Apart from its unusual domed cupola and other domes the starkly austere fortress-like building is devoid of any exterior ornamentation. Inside the Spring (or well) of Job still provides water which is said to imbued with beneficial qualities. Many people come here on pilgrimages both to drink the water straight from the well and to fill bottles to take home. Some women apparently believe that drinking the water will help them conceive children. Even in the short time I was present three woman who came in separately drank the water and then sat down on the nearby benches to engage in fervent prayer. Presumably these prayers will work in coordination with the active participation of their spouses. In any case, the water does seem quite sweet, especially compared with the notoriously lousy Bukhara city water, and only slightly mineralized. I am a connoisseur of drinking water and while the Spring of Job may not provide the tastiest water in the world it is certainly passable, and an extra fillip of interest is added by its association with Job. 

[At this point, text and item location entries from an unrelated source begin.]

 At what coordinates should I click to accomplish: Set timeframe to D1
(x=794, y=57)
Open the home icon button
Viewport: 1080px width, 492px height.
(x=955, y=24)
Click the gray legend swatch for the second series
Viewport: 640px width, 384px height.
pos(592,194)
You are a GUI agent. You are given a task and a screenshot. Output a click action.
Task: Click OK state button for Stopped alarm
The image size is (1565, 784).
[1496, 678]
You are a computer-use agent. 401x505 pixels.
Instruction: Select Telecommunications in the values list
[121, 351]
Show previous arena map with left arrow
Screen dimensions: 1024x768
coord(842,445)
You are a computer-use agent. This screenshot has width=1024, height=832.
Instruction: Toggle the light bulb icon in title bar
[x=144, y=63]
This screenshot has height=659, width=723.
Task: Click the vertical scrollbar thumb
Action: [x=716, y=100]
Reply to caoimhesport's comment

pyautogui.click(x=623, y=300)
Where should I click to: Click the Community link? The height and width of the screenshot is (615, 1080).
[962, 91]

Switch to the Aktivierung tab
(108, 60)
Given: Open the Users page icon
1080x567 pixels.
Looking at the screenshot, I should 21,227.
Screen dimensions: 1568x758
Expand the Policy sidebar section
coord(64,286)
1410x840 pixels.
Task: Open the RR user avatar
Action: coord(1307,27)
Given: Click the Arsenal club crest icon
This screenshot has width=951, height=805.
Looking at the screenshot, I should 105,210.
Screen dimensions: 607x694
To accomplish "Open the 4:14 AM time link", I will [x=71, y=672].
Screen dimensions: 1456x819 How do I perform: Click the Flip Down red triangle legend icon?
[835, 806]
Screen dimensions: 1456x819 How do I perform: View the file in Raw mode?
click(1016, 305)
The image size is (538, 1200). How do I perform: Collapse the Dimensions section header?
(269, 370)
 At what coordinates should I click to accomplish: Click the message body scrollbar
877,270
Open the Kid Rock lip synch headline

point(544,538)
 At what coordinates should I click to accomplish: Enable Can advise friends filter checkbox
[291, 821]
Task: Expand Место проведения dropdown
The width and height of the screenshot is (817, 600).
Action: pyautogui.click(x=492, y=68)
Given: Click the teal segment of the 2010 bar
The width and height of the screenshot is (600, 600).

Just behind well, in a separate room, is a tomb. Some tour guides and local touts insist that this is the tomb of Job himself. You may wonder how an Old Testament character ended up buried in Bukhara, but remember, Daniel, he of Lion’s Den fame, is said to be buried in Samarkand. Written histories and guidebooks, however, maintain a discrete silent about who may be buried here. But if the Afflicted One is not buried here then we must wonder who is?
 Front of Chasma Ayub
 Back of Chasma Ayub, showing the unusual conical dome on a high drum
 Water spigots offering water from the Spring of Job. The tomb can be seen behind. 
 The Spring of Job (apparently a well) itself
The tomb behind the well. Does Job rest here after his Sojourn in this Vale of Tears?